Since 2010 the term was been popularized by Richard Spencer’s website Alternative Right; critics identified it as a movement in 2015, and it was criticized by Republican strategist Rick Wilson in January 2016 on MSNBC, during a discussion of his opposition to candidate Donald Trump.[1][4][8] In this period of time, the membership of the alt-right is demographically younger than mainstream conservatism.

The term “alternative right” or “alt-right” was used sporadically in 2008.[9] and 2009[10][11] It has been used more frequently since self-described “identitarian” Richard B. Spencer founded Alternative Right in 2010, a journal described by neoconservative Tim Mak as “sexist and racist”,[12] and by the Southern Poverty Law Center as far right and racially focused.[13] Jeet Heer of The New Republic identifies the alt-right as having ideological origins among paleoconservatives.

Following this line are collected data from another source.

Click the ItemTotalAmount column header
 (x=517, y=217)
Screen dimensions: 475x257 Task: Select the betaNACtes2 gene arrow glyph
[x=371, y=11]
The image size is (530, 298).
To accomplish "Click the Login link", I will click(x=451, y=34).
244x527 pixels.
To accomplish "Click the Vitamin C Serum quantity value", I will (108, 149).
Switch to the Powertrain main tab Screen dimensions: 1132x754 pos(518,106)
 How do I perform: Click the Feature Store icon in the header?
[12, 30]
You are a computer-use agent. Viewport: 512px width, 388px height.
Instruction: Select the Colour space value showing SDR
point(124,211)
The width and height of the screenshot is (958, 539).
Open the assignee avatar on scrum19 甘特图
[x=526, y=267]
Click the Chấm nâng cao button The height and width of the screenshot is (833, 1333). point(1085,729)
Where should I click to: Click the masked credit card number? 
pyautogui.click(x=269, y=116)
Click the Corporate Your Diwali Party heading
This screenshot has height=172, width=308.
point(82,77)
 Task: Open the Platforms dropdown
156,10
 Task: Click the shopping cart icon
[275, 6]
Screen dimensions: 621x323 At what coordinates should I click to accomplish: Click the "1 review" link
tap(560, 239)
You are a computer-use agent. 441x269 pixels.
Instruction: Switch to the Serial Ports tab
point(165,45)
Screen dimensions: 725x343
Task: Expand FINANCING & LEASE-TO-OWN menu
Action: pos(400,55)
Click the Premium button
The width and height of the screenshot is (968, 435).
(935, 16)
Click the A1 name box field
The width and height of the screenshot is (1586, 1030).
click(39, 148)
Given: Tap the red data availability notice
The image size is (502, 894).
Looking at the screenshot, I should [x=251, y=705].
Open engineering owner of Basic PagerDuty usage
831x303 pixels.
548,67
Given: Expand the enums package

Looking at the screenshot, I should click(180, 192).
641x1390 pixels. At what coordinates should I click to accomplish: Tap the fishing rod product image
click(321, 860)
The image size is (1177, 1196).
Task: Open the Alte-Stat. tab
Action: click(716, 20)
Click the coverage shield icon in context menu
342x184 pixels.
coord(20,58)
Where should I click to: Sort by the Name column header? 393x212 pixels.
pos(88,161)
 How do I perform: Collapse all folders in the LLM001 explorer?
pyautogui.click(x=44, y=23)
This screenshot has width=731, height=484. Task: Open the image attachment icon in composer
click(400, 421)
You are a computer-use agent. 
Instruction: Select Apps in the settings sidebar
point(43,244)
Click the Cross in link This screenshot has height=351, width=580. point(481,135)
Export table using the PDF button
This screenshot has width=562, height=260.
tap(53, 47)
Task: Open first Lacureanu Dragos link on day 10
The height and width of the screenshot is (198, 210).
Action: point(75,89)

The alt-right includes beliefs such as neoreaction, monarchism, nativism, populism, national capitalism, identitarianism, white nationalism, antisemitism, racialism, white supremacism and American secessionism.[1][2] Commonalities shared across the otherwise loosely defined alt-right include disdain for mainstream politics, strong support for the Donald Trump presidential campaign, 2016, and anti-Jewish and anti-Zionist views.[5][15][16] Adherents view mainstream conservatives with ridicule and have been credited for originating and using the term “cuckservative”,[1][2] a neologistic epithet described by some as racist.[17] Sources such as Newsday and the Cornell Review note the alt-right’s strong opposition to both legal and illegal immigration, and their hardline stance on the European migrant crisis of 2015–2016.[5][7] Ethan Chiel, writing for Fusion, has described members of the alt-right as “identity-obsessed”.[18] Members of the alt-right use social media and the internet to organize and share their beliefs, particularly on the /pol/ of image boards such as 4chan and 8chan.

In 2010, Greg Johnson, then-editor of The Occidental Quarterly, wrote a positive review related to Spencer’s launch of Alternative Right, explaining why he believed it filled a gap in mainstream conservatism:

“I hope that Alternative Right will attract the brightest young conservatives and libertarians and expose them to far broader intellectual horizons, including race realism, White Nationalism, the European New Right, the Conservative Revolution, Traditionalism, neo-paganism, agrarianism, Third Positionism, anti-feminism, and right-wing anti-capitalists, ecologists, bioregionalists, and small-is-beautiful types.”[20]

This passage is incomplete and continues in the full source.